**Формулировка задания:** Напечатайте дословно участок отрывка о Викторе Шкловском от слов «Виктор Шкловский, после» до слов «есть явление стиля.» включительно.

**Отрывок из текста:**
>>>

«О, ЭТОТ ЭЙХЕНБАУМ!», «О, ЭТОТ ПОЛИВАНОВ!», «О, ЭТОТ РОМАН ЯКОБСОН!»
В серии "Чейсовская коллекция" издательства "Текст" выходит книга историка литературы Бориса Фрезинского "Мозаика еврейских судеб. ХХ век". Она содержит три десятка очерков, герои которых - люди как общеизвестные (Натан Альтман, Соломон Михоэлс, Илья Ильф, Василий Гроссман), так и куда менее знаменитые. Но все они жили в ХХ веке – веке мировых катастроф – и работали преимущественно на территории Российской империи или СССР. Букник публикует главу о Викторе Шкловском.
Виктор Борисович Шкловский родился в 1893-м в Петербурге. Отец его — еврей-выкрест, дед по матери — немец. В семье было четверо детей; родители жили бедно, а работали много. Об отце Шкловского процитирую двух мемуаристов — сначала из книги Виктора Борисовича «Жили-были»: «Родился я… в семье уездного учителя, который имел четырехклассную школу без прав на Знаменской улице… Отец впоследствии, глубоким стариком уже, кончил педагогическую академию и умер профессором Высших артиллерийских курсов».
Отец Шкловского натаскивал тупых учеников по математике. Николай Чуковский (сын Корнея Ивановича) брал у него уроки и «Школу Б. Шкловского» с единственным учителем помнил долго: «Это был маленького роста бритый старик с большой лысиной, окруженной лохматыми, не совсем еще седыми волосами. Вид у него был свирепейший. Во рту у него оставался один-единственный зуб, который, словно клык, торчал наружу. Когда он говорил, он плевался, и лицо его морщилось от брезгливости к собеседнику. Но человек он был необходимейший — любого тупицу он мог подготовить к вступительному экзамену в любое учебное заведение, и ученики никогда не проваливались». Из трех братьев Шкловских, помимо Виктора Борисовича, вспоминают еще старшего — Владимира (родился в 1889-м; после третьего ареста расстрелян в 1937-м), тоже филолога; и еще Корней Чуковский упоминает их дядюшку Исаака Владимировича Шкловского, питерского журналиста, критика и этнографа, писавшего под псевдонимом Динео, а после революции эмигрировавшего. 8 июня 1914 года Чуковский записал в дневнике: «Пришли Шкловские — племянники Динео. Виктор похож на Лермонтова — по определению Репина (в 1914 году Репин сделал рисованный портрет Виктора Шкловского, еще курчавого и в студенческой тужурке — БФ). А брат — хоть и из евреев — страшно религиозен, преподает в духовной академии французский язык — и весь склад имеет семинарский».
Виктор Шкловский, после нескольких и, кажется, безрадостных для него училищ и гимназий, поступил в Петроградский университет, на филологический факультет. Там работали тогда великие ученые, и В.Б. любил потом рассказывать про академика И.А. Бодуэна де Куртенэ. Учась в университете, Шкловский организовал ОПОЯЗ — Общество по изучению поэтического языка — и в нем легко стал лидером, потому что таков был его темперамент и дар легко генерировать новые идеи. Один из главных лозунгов Шкловского: содержание литературного произведения равно сумме его стилистических приемов; не менее знаменита и другая его формула: сюжет есть явление стиля.

<<<

**Собранный материал:**
>>>

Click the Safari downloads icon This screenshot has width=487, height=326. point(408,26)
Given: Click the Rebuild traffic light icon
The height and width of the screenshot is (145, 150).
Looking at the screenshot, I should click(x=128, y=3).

<<<

**Ответ на задачу:**
Виктор Шкловский, после нескольких и, кажется, безрадостных для него училищ и гимназий, поступил в Петроградский университет, на филологический факультет. Там работали тогда великие ученые, и В.Б. любил потом рассказывать про академика И.А. Бодуэна де Куртенэ. Учась в университете, Шкловский организовал ОПОЯЗ — Общество по изучению поэтического языка — и в нем легко стал лидером, потому что таков был его темперамент и дар легко генерировать новые идеи. Один из главных лозунгов Шкловского: содержание литературного произведения равно сумме его стилистических приемов; не менее знаменита и другая его формула: сюжет есть явление стиля.